1 Develop a better understanding of the names of a range of operating systems

What does this mean?

Students need to understand that there are other operating systems available besides Microsoft Windows. These are Linux and MacOS and where they are used.

For example MacOS is used on Apple Mac products, iPhone, iPad and Macbook.

2 Improve your skills in explaining the main features of an operating system

What does this mean?

Each operating system has unique features. This can be the type of computer it will work on. For example, the MacOS will only work on apple Mac products and Android will only work on touchscreen devices like smartphones and tablets.

3 Identify more common similarities and differences between operating systems

What does this mean?

Even though each operating system has unique features, it will have things in common with other operating systems. For example both Windows and MacOS will work on computers and laptops with the difference being that the MacOS has to be on a computer or laptop built by Apple.  

U1.4 A better understanding of the differences between proprietary and open source software

What does this mean?

[Entries on finding words and elements]
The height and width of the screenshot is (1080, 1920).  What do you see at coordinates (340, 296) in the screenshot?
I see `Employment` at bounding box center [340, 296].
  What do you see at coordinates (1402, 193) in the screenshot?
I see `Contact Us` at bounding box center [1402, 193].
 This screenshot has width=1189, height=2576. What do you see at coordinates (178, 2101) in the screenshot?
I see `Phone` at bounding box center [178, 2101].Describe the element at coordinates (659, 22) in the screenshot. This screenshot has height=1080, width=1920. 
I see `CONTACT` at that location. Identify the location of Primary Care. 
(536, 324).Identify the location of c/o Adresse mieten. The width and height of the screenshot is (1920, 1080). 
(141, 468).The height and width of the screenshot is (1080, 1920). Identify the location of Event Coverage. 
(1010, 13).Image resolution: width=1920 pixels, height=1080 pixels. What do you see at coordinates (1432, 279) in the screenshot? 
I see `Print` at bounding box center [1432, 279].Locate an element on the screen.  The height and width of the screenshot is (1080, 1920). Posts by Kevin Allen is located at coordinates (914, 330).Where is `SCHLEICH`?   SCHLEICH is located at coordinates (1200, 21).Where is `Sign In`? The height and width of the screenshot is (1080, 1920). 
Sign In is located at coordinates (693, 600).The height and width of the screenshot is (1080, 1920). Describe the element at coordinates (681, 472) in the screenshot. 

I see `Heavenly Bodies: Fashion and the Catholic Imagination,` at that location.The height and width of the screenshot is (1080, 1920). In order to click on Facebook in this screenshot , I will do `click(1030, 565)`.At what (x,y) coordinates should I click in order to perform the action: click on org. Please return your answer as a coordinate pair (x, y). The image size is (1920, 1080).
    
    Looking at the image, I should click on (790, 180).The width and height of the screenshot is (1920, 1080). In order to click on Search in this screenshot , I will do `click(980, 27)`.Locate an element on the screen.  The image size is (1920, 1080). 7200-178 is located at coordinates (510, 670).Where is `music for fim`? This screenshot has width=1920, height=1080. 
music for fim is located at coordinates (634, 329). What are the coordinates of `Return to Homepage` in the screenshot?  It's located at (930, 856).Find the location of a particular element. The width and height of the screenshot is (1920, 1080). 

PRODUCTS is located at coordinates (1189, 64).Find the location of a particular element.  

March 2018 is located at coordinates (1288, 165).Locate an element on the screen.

**Directions for this task:** Continue the passage on operating systems from the point where it stops, starting right after its final line.

**Answer:**
The difference between proprietary and open source software is that proprietary software is software that is purchased and open source is software that is free to users. For example, proprietary software id Microsoft Office and open source software is the programming language Python.

 

5 Improve your knowledge of the names of the main internal components of a computer

What does this mean?

The inside of the computer contains many parts. For example, the motherboard, processer, and graphics card too name but a few. Students need to be able to identify the name of these parts by seeing them outside of a computer.

6 Increase your understanding of different number systems

What does this mean?

Students need to understand that all a computer understands is binary. This is a series of 1s and 0s or On and Off. This referrers to the electrical current passing through the motherboard and other components. The students need to understand how to convert these 1s and 0s into everyday number system.

7 Develop your understanding that all computation requires some form of input

What does this mean?

Students need to understand that to perform any actions on the computer the user needs to input this information. For example, using the keyboard or mouse to type a word document. Playing games requires the user to use a joystick or voice control this is also a form of input by telling the computer what to do.

8 Develop your knowledge of what is under the hood of a computer and code breaking

 

What does this mean?

 

Student will look in more detail of the components of a computer and their functions. Also, they will understand how code breaking was important during the Second World War and how it was carried out using an electronic machine which led to the development of the first computer.

 

9 Increase your understanding that computers need input data that is stored in memory

 

What does this mean?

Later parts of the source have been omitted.